Records from a dataset
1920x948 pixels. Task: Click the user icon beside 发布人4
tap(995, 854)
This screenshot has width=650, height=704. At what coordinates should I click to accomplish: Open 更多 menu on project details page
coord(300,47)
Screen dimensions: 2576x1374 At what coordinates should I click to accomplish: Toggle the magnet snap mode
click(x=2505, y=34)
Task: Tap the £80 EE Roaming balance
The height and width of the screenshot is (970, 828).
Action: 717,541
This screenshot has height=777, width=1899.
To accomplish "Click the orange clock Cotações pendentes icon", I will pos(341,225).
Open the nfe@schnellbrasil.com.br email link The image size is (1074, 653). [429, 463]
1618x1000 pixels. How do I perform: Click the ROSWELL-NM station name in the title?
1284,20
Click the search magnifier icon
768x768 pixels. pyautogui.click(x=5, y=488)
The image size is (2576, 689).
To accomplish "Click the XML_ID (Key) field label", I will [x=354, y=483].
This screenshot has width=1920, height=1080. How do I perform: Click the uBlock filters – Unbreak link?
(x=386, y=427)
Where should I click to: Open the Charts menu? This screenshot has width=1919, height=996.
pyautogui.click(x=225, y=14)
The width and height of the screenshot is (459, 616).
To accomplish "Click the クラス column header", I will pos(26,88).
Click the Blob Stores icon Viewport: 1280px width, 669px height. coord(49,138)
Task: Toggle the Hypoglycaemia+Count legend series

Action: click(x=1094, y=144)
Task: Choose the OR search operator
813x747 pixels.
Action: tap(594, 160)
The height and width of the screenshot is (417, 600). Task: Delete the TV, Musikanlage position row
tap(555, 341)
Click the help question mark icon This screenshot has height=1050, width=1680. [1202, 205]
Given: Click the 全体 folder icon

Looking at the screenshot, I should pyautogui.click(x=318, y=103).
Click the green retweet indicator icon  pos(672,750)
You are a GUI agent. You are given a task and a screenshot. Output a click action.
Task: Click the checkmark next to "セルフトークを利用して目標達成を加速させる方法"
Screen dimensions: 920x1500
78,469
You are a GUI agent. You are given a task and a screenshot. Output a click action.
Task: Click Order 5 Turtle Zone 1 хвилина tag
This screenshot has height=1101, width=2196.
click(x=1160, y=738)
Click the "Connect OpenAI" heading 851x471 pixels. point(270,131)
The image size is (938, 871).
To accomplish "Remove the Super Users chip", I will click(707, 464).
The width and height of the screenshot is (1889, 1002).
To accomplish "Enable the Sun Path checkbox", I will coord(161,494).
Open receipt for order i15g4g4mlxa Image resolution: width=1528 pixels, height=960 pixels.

**WHAT TO DO:** Reproduce the material from its first line through the line containing "coord(300,47)", both included, with the requests kept. Multiply every coordinate in the answers by 0.8 and round to whole numbers, with halves rounded up.

**WRITTEN RESPONSE:**
1920x948 pixels. Task: Click the user icon beside 发布人4
tap(796, 683)
This screenshot has width=650, height=704. At what coordinates should I click to accomplish: Open 更多 menu on project details page
coord(240,38)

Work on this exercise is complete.